Probably speculation: Is this why there were these multiple updates to the Antimalware Platform recently? I'm flashing on the recent conflict between Network Inspection Service and Memory Integrity. There had to have been some exceedingly good reasons.

Even though the update to version 4.18.4008.4 "fixed" this, maybe in light of this information, it's better to continue on to update to the very latest Client version: 4.18.2008.9.

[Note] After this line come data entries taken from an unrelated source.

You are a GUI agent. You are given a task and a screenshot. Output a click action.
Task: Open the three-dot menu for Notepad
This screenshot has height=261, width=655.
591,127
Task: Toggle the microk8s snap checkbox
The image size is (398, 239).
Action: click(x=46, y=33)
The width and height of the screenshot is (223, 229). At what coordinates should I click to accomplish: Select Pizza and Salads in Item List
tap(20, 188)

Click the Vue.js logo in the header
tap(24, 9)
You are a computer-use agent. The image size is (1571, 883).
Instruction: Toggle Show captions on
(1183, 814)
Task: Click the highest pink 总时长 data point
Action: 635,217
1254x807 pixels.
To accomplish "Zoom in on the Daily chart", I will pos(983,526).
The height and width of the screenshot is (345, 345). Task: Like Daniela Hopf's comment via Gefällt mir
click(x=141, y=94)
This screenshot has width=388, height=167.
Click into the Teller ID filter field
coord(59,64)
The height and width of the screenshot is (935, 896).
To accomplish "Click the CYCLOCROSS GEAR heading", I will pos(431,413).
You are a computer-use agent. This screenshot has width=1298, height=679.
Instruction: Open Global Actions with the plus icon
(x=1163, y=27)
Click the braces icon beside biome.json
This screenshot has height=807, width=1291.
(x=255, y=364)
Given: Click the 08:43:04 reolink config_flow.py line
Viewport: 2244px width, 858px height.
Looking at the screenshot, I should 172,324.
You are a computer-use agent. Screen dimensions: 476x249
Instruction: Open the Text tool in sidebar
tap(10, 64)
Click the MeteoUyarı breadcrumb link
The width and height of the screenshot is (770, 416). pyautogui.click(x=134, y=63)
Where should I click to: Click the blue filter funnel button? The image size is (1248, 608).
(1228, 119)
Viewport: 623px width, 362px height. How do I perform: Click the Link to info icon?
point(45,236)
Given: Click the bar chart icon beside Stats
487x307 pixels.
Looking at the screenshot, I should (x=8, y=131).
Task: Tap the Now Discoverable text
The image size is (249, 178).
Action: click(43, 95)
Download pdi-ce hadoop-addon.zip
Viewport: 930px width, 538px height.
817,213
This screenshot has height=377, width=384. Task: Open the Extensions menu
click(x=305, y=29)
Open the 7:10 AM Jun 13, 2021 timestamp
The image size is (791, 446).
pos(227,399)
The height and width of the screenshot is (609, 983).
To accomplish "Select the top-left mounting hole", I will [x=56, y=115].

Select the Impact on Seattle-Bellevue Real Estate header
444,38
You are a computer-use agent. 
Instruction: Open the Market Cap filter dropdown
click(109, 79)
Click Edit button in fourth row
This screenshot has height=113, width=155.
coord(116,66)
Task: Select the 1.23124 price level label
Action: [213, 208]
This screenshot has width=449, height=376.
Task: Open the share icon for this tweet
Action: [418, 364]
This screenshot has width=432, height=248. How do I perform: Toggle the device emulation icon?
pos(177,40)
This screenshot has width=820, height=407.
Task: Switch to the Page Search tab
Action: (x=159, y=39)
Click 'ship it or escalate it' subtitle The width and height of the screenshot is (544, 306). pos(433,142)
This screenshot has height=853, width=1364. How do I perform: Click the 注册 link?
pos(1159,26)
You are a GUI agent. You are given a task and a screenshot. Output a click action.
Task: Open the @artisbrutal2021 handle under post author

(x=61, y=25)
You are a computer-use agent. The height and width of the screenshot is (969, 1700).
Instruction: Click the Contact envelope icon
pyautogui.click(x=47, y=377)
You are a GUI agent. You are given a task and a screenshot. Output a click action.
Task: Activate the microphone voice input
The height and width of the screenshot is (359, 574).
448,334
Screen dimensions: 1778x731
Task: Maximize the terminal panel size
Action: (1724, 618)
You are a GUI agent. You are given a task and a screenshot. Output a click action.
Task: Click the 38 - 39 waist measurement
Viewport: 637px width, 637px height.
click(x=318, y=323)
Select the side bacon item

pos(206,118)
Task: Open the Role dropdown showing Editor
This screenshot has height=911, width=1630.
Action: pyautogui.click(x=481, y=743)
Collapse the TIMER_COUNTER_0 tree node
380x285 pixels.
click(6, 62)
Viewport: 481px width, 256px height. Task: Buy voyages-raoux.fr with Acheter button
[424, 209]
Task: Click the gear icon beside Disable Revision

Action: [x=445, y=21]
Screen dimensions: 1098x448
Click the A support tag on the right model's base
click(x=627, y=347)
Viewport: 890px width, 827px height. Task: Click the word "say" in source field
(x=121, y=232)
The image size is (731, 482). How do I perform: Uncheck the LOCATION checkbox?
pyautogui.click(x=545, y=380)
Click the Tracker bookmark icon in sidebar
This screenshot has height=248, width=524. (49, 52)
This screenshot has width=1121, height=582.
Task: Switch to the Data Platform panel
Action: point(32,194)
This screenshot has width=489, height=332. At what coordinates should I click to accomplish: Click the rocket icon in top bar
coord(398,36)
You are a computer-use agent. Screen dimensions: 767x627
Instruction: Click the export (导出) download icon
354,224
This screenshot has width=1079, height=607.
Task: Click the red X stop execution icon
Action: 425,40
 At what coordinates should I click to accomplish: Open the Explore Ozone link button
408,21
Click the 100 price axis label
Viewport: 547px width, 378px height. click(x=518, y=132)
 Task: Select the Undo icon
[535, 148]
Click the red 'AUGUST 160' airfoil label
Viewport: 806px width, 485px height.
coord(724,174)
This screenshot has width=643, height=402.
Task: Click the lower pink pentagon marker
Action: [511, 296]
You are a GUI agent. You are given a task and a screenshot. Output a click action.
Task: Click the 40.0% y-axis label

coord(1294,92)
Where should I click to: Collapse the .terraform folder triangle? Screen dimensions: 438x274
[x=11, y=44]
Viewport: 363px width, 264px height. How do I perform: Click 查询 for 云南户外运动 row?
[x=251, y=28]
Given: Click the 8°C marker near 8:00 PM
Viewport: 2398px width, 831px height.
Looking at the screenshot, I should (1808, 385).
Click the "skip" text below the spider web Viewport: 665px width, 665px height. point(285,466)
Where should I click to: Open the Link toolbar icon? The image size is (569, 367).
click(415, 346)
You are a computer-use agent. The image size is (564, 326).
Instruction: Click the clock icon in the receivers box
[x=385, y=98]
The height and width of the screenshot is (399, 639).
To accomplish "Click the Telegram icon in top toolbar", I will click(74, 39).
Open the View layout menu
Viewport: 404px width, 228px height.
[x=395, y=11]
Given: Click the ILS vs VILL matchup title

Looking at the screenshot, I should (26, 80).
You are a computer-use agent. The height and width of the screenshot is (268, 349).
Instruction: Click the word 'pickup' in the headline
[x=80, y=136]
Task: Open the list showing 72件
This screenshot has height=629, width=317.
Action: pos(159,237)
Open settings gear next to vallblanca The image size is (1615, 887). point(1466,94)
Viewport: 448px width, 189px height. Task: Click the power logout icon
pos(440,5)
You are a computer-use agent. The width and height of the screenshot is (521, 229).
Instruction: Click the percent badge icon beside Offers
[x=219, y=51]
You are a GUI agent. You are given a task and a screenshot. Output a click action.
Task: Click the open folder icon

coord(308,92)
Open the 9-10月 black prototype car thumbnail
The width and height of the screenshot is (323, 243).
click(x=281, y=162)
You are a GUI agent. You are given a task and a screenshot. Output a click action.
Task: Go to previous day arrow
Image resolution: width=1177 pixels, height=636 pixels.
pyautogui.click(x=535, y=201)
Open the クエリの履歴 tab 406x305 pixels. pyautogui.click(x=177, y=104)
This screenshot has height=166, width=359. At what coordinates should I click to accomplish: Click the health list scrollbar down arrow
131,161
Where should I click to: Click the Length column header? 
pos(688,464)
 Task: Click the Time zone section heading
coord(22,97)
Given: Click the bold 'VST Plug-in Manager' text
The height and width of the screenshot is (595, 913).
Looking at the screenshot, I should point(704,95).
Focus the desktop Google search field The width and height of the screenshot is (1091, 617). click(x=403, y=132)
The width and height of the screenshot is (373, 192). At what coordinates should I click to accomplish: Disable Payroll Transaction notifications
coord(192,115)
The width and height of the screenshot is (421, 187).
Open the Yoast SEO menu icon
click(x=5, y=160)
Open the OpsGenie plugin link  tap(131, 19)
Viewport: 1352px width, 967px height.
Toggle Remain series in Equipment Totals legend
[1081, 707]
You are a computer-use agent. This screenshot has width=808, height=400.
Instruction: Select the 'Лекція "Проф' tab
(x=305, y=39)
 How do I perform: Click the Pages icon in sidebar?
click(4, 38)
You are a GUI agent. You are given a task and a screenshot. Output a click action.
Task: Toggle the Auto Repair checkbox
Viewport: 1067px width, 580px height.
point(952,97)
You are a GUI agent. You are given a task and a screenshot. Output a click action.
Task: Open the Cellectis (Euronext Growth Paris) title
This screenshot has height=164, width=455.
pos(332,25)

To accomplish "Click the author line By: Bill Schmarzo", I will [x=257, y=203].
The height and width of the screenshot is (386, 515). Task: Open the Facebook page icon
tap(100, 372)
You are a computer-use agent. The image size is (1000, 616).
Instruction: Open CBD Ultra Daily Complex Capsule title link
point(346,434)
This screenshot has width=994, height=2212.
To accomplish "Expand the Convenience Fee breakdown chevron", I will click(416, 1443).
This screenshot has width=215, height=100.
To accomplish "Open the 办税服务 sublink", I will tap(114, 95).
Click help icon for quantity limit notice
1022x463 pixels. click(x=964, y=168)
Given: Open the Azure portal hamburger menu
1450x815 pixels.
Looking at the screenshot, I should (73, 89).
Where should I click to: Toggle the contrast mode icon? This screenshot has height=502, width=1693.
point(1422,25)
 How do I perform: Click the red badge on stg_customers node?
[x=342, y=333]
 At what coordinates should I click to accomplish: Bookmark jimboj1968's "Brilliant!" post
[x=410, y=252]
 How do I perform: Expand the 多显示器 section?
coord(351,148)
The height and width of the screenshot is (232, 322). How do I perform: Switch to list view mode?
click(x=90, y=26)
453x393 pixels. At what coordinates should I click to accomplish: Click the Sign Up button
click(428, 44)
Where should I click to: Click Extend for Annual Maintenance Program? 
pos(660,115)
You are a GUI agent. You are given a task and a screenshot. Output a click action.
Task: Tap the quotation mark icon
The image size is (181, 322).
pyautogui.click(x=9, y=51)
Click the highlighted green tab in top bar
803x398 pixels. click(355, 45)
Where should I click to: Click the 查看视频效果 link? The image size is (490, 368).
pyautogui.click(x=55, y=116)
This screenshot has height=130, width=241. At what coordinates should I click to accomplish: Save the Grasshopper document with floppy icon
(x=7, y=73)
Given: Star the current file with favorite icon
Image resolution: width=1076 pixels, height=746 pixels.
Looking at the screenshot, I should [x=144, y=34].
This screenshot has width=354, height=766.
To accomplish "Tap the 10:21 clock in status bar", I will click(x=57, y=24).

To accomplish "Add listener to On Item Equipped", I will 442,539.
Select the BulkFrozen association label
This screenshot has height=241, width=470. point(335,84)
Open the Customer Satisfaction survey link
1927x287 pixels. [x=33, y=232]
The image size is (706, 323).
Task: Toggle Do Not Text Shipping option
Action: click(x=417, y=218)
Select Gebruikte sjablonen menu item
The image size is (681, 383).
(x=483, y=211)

Hmmmm... interesting observation, I think you are on to something .

I will say, MS has come a VERY long way with WD and it truly is amazing now. It does need A LOT of work on usability. I mean, just to create an exception for one folder or to restore files from quarantine takes like 50 clicks and 20 minutes .

I can FINALLY say this... really all you need is WD and VS and you are good to go. I kinda saw this coming a couple of years ago... I just had no idea that they would work together THIS well. In all fairness, I should not be surprised... it was all by design .

 

[danb]

It is a fairly logical move. Microsoft introduced so many LOLBins in the past, why it should stop. But truly, this is the most stupid one.
Of course, this LOLBin is equally dangerous for any AV (for now).

Edit.
No problem for H_C, VS, and SWH due to anti-script (command-line) protection.

And your new creation will block system calls as well, right? .

 

[danb]

I just blocked MpCmdRun.exe, thanks Dan. /s

I believe this could happen to any antivirus vendors if they had more marketshare.

Sure, thank you as well! Yeah, I believe this too... it is all about marketshare.

That is why having another layer of unknown protection (to the attacker) makes a lot of sense.

 

[Bryan320]

Thank you for this post i will be visiting family members homes to install another solution till this is fixed.

 

[Gandalf_The_Grey]

From the Bleeping Computer article:

The good news is that Microsoft Defender will detect malicious files downloaded with MpCmdRun.exe, but it is unknown if other AV software will allow this program to bypass their detections.

So there is no problem?

 

[Bryan320]

The good news is that Microsoft Defender will detect malicious files downloaded with MpCmdRun.exe, but it is unknown if other AV software will allow this program to bypass their detections.

Sure so in other words let spread the information to cyber criminals so they can exploit other software L0L. they dont call it "bleeping computer" for nothing.

 

[Andy Ful]

And your new creation will block system calls as well, right? .

Heaven forbid!
I do not create software to kill the system.

Edit.
In fact, thanks to SRP the MpCmdRun.exe can be blocked for malware (in the home environment) and still allowed for a few WD scheduled system tasks.

 

[Ink]

Thank you for this post i will be visiting family members homes to install another solution till this is fixed.

Are you able to do this remotely (PC to PC)?

 

[Andy Ful]

Thank you for this post i will be visiting family members homes to install another solution till this is fixed.

You will waste your time and bloat the system by installing & reinstalling security solutions.

1. There are already several LOLBins in the system that can do the same and are used by malc0ders for a long time. So this new one does not increase the danger for the home users. It can be less visible in incidents available in enterprise solutions.
2. This LOLBin will work with any AV as well (similarly to most LOLBins) - it does not require WD enabled.
3. WD will be probably the first to secure this by Machine Learning (locally or in the cloud). It is easy because it is known what kind of file should be downloaded (WD update).

You should rather think about how to prevent/mitigate other popular LOLBins.

 

[SearchLight]

In other words, should we be concerned about this "vulnerability" in WD if we are using ConfigDef at HIGH?

And just add VS to close all the "holes" in WD?